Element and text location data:
- - -

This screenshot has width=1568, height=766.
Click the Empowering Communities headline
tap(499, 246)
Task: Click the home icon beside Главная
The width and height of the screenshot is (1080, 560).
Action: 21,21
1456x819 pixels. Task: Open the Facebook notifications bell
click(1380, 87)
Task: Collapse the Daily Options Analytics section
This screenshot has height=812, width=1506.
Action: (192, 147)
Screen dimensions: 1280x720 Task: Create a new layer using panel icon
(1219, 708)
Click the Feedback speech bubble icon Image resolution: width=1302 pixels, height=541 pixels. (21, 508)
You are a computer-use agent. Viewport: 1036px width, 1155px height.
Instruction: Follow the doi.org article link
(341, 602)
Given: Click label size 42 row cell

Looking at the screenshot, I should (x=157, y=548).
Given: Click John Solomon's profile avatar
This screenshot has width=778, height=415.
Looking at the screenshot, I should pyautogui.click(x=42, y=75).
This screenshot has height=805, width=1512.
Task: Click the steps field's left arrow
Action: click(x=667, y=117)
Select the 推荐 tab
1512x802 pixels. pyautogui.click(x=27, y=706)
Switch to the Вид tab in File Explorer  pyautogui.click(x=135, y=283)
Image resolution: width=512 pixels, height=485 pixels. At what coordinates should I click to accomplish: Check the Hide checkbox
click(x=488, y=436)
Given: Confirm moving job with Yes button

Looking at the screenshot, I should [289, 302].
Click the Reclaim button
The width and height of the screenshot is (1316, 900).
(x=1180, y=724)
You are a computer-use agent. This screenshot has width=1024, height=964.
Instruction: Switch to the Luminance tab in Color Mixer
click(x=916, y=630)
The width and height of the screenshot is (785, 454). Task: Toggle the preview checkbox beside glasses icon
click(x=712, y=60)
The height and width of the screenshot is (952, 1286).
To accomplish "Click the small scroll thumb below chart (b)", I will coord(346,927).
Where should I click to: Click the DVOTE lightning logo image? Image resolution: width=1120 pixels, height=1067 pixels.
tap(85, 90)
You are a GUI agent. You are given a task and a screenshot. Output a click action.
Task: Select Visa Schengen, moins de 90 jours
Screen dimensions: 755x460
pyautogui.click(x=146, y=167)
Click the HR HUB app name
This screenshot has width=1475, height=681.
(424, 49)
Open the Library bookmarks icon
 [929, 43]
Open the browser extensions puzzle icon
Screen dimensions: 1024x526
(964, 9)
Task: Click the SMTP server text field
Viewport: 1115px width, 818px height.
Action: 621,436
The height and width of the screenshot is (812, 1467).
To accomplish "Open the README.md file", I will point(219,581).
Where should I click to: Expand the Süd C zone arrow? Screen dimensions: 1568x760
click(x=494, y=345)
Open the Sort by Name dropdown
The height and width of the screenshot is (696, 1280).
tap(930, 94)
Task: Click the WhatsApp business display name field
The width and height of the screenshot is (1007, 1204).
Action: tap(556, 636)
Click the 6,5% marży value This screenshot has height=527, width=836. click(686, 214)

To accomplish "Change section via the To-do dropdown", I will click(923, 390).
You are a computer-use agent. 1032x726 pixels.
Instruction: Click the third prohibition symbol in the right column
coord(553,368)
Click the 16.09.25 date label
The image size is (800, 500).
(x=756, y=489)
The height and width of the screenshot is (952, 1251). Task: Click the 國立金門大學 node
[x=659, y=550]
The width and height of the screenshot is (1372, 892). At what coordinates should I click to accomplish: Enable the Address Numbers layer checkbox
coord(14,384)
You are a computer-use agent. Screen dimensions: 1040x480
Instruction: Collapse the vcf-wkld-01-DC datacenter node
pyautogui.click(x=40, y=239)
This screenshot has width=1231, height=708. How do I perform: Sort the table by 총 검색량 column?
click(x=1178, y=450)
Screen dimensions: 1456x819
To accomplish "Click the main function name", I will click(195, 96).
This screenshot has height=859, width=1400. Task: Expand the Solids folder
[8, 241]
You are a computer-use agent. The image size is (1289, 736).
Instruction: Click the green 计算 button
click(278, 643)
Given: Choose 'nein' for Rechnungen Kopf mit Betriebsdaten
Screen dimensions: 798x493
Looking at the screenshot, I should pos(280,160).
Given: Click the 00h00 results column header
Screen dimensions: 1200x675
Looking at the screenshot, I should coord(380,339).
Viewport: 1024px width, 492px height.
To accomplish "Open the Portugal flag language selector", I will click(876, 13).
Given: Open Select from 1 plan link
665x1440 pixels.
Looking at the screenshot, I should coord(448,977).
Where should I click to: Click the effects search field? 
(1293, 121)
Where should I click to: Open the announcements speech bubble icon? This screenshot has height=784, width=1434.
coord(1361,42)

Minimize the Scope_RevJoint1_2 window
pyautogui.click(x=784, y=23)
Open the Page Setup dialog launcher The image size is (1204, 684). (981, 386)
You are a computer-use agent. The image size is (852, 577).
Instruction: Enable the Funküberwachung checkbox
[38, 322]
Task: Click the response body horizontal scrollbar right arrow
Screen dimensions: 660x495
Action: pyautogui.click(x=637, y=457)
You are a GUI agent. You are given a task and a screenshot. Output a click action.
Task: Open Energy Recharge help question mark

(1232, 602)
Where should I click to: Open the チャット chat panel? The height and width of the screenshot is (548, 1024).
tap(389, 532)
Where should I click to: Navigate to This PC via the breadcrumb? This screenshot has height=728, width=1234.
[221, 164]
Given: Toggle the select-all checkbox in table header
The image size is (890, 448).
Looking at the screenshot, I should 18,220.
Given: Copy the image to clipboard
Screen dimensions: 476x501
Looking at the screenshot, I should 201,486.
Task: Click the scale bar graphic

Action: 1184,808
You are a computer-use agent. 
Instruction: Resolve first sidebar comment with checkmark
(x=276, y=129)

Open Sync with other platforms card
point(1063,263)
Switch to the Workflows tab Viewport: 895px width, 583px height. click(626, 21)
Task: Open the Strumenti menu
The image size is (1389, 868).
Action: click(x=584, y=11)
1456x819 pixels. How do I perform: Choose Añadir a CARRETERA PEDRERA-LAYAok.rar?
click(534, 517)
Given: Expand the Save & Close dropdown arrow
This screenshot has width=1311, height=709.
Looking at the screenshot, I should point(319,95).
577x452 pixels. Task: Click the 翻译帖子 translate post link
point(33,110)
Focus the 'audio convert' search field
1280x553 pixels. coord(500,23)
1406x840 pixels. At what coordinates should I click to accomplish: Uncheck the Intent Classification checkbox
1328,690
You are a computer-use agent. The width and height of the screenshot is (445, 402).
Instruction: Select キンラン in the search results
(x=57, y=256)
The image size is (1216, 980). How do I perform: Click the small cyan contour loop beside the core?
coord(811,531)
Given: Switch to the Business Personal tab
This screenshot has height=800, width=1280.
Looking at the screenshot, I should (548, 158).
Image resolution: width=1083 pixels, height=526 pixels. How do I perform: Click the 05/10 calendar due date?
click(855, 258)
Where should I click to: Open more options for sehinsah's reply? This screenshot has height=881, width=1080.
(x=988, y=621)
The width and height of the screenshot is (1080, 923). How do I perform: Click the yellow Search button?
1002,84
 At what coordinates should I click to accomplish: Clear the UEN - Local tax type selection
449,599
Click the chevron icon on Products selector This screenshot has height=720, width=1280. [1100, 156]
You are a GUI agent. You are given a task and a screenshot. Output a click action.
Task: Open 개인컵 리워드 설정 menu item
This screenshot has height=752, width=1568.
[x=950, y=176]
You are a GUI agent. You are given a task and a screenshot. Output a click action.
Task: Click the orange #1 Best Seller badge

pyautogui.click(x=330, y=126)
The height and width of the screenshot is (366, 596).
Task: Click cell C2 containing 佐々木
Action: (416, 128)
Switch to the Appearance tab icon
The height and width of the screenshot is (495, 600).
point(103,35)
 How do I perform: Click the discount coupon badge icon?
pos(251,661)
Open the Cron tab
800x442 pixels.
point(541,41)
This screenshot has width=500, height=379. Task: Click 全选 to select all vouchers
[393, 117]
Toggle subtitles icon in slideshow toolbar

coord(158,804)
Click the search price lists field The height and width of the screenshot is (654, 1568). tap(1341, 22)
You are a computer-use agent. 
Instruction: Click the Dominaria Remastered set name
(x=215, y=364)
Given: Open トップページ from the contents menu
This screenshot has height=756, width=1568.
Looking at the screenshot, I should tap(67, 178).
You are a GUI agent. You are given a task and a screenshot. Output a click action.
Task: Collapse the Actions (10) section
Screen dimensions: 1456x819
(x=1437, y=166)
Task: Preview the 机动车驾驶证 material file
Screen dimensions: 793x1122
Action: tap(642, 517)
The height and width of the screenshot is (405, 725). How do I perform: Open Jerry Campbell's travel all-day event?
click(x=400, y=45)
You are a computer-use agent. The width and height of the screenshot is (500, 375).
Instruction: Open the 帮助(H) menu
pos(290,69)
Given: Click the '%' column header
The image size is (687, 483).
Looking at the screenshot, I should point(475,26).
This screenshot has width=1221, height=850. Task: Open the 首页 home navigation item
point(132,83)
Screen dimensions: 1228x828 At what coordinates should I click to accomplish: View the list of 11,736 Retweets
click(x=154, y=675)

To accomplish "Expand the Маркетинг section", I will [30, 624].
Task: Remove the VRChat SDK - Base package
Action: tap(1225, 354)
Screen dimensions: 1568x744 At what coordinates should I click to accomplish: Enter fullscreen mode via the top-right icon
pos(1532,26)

- - -

### GOAL OF THE EXERCISE
Output as a JSON list of strings everything from the line containing "You are a computer-use agent. Viewport: 1036px" down to the line containing "click(x=916, y=630)", both included, with one string per line and blank lines omitted.

### ANSWER TO THIS TASK
[
  "You are a computer-use agent. Viewport: 1036px width, 1155px height.",
  "Instruction: Follow the doi.org article link",
  "(341, 602)",
  "Given: Click label size 42 row cell",
  "Looking at the screenshot, I should (x=157, y=548).",
  "Given: Click John Solomon's profile avatar",
  "This screenshot has width=778, height=415.",
  "Looking at the screenshot, I should pyautogui.click(x=42, y=75).",
  "This screenshot has height=805, width=1512.",
  "Task: Click the steps field's left arrow",
  "Action: click(x=667, y=117)",
  "Select the 推荐 tab",
  "1512x802 pixels. pyautogui.click(x=27, y=706)",
  "Switch to the Вид tab in File Explorer  pyautogui.click(x=135, y=283)",
  "Image resolution: width=512 pixels, height=485 pixels. At what coordinates should I click to accomplish: Check the Hide checkbox",
  "click(x=488, y=436)",
  "Given: Confirm moving job with Yes button",
  "Looking at the screenshot, I should [289, 302].",
  "Click the Reclaim button",
  "The width and height of the screenshot is (1316, 900).",
  "(x=1180, y=724)",
  "You are a computer-use agent. This screenshot has width=1024, height=964.",
  "Instruction: Switch to the Luminance tab in Color Mixer",
  "click(x=916, y=630)"
]